In the end, it all comes, as so often, by the way, back to two very common motifs here at the SuppVersity motif A which I have already implied in one of the subheadings is the simple truth that what has been show to work for the obese type II diabetic does not necessarily work for a healthy human being, let alone such an extraordinary specimen as you are ;-) And that does in fact segue perfectly into motif B which revolves around the notion of balance and is basically the foundation of my repetitive advice to always prefer real foods over supplements, where the latter is possible - and contrary to creatine of which even a meal-loving carnivore like myself could never get enough from his diet to see any of the scientifically well-established benefits, eating fish spending a couple of extra-bucks on grass-fed beef from time to time and simply avoiding the omega-6 laden vegetable oils will make the use of those nasty fish oil caps obsolete, anyways.

References:
  1. Ayre KJ, Hulbert AJ. Dietary fatty acid profile affects endurance in rats. Lipids. 1997 Dec;32(12):1265-70.

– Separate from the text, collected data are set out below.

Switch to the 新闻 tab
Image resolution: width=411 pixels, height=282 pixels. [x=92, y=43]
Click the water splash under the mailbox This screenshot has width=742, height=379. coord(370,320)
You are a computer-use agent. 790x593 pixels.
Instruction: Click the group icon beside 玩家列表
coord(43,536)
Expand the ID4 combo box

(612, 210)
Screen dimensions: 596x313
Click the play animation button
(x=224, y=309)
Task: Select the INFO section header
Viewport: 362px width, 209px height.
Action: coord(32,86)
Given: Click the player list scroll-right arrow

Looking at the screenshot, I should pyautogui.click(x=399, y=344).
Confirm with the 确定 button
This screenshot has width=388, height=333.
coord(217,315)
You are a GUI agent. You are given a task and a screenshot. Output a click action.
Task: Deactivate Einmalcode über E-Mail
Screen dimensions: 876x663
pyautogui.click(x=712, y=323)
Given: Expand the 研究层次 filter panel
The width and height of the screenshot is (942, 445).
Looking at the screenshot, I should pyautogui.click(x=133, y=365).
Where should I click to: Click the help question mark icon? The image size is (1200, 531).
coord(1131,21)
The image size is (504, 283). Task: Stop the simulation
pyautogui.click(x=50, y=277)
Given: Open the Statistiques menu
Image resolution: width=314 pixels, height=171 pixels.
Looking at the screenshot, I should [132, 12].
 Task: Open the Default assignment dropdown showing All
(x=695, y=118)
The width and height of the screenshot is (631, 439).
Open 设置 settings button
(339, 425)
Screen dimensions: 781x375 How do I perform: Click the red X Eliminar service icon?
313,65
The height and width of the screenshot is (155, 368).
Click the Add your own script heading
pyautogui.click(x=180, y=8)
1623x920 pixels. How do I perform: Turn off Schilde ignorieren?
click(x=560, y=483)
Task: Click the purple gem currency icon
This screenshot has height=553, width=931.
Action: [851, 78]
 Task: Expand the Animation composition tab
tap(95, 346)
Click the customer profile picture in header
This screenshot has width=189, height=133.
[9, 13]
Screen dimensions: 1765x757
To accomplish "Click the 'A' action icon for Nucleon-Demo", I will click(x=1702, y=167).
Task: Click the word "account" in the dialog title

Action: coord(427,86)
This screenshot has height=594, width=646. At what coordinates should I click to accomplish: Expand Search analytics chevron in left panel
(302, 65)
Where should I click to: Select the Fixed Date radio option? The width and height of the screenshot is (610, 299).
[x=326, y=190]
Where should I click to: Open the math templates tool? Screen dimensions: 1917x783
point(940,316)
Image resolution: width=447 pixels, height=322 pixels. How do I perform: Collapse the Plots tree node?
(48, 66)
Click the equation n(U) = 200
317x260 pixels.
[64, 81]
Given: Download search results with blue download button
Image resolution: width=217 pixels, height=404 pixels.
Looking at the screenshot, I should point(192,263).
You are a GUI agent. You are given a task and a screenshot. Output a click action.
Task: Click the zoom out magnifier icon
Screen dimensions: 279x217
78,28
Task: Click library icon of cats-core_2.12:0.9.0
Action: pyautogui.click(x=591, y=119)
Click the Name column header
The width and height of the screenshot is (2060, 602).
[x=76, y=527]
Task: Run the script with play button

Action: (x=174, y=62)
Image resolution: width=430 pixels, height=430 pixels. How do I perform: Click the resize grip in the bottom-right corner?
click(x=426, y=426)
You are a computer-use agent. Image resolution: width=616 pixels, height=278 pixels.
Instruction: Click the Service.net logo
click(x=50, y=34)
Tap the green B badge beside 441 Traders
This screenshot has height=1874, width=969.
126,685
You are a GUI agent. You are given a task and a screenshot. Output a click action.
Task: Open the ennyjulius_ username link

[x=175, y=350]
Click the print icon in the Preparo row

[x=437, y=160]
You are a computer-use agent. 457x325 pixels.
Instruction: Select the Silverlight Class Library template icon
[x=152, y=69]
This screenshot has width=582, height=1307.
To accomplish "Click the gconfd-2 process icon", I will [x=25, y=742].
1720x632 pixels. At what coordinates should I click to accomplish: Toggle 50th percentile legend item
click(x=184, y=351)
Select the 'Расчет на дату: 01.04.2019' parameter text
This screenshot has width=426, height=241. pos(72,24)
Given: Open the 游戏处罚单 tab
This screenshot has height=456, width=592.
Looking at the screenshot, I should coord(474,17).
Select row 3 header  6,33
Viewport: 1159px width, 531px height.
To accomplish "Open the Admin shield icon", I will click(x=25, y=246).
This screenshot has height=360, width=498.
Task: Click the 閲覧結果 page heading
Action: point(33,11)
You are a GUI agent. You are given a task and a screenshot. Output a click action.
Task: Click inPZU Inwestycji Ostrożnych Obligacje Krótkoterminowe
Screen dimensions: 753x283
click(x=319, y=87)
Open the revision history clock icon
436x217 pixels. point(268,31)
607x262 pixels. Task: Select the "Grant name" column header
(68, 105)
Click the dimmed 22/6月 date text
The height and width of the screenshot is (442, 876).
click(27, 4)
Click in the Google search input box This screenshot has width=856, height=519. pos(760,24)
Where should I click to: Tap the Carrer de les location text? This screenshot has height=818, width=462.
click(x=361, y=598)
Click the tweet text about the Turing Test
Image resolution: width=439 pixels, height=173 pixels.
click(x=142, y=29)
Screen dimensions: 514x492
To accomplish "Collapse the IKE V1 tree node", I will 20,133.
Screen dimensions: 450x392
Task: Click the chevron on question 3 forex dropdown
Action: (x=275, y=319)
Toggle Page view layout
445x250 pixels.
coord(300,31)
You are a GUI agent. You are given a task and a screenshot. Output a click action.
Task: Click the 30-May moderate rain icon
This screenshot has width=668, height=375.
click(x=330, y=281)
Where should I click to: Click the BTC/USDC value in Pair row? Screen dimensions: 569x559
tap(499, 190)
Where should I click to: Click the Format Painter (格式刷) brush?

  2. Dijkstra SC, Brouwer IA, van Rooij FJ, Hofman A, Witteman JC, Geleijnse JM. Intake of very long chain n-3 fatty acids from fish and the incidence of heart failure: the Rotterdam Study. Eur J Heart Fail. 2009 Oct;11(10):922-8.
  3. Filaire E, Massart A, Portier H, Rouveix M, Rosado F, Bage AS, Gobert M, Durand D. Effect of 6 Weeks of n-3 fatty-acid supplementation on oxidative stress in Judo athletes. Int J Sport Nutr Exerc Metab. 2010 Dec;20(6):496-506.
  4. Khalid AM, Hafstad AD, Larsen TS, Severson DL, Boardman N, Hagve M, Berge RK, Aasum E. Cardioprotective effect of the PPAR ligand tetradecylthioacetic acid in type 2 diabetic mice. Am J Physiol Heart Circ Physiol. 2011 Jun;300(6):H2116-22. Epub 2011 Mar 18.
  5. Knuuti J, Bengel FM. Technology and guidelines: Positron emission tomography and molecular imaging. Heart 2008;94:3 360-367
  6. Nodari S, Triggiani M, Campia U, Manerba A, Milesi G, Cesana BM, Gheorghiade M: Dei Cas L: Effects of n-3 polyunsaturated fatty acids on left ventricular function and functional capacity in patients with dilated cardiomyopathy. J Am Coll Cardiol 2011, 57:870–879.
  7. Strand E, Bjørndal B, Nygård O, Burri L, Berge C, Bohov P, Christensen BJ, Berge K, Wergedahl H, Viste A, Berge RK. Long-term treatment with the pan-PPAR agonist tetradecylthioacetic acid or fish oil is associated with increased cardiac content of n-3 fatty acids in rat. Lipids Health Dis. 2012 Jun 27;11(1):82.
  8. Vigerust NF, Cacabelos D, Burri L, Berge K, Wergedahl H, Christensen B, Portero-Otin M, Viste A, Pamplona R, Berge RK, Bjørndal B. Fish oil and 3-thia fatty acid have additive effects on lipid metabolism but antagonistic effects on oxidative damage when fed to rats for 50 weeks. J Nutr Biochem. 2012 Jan 3.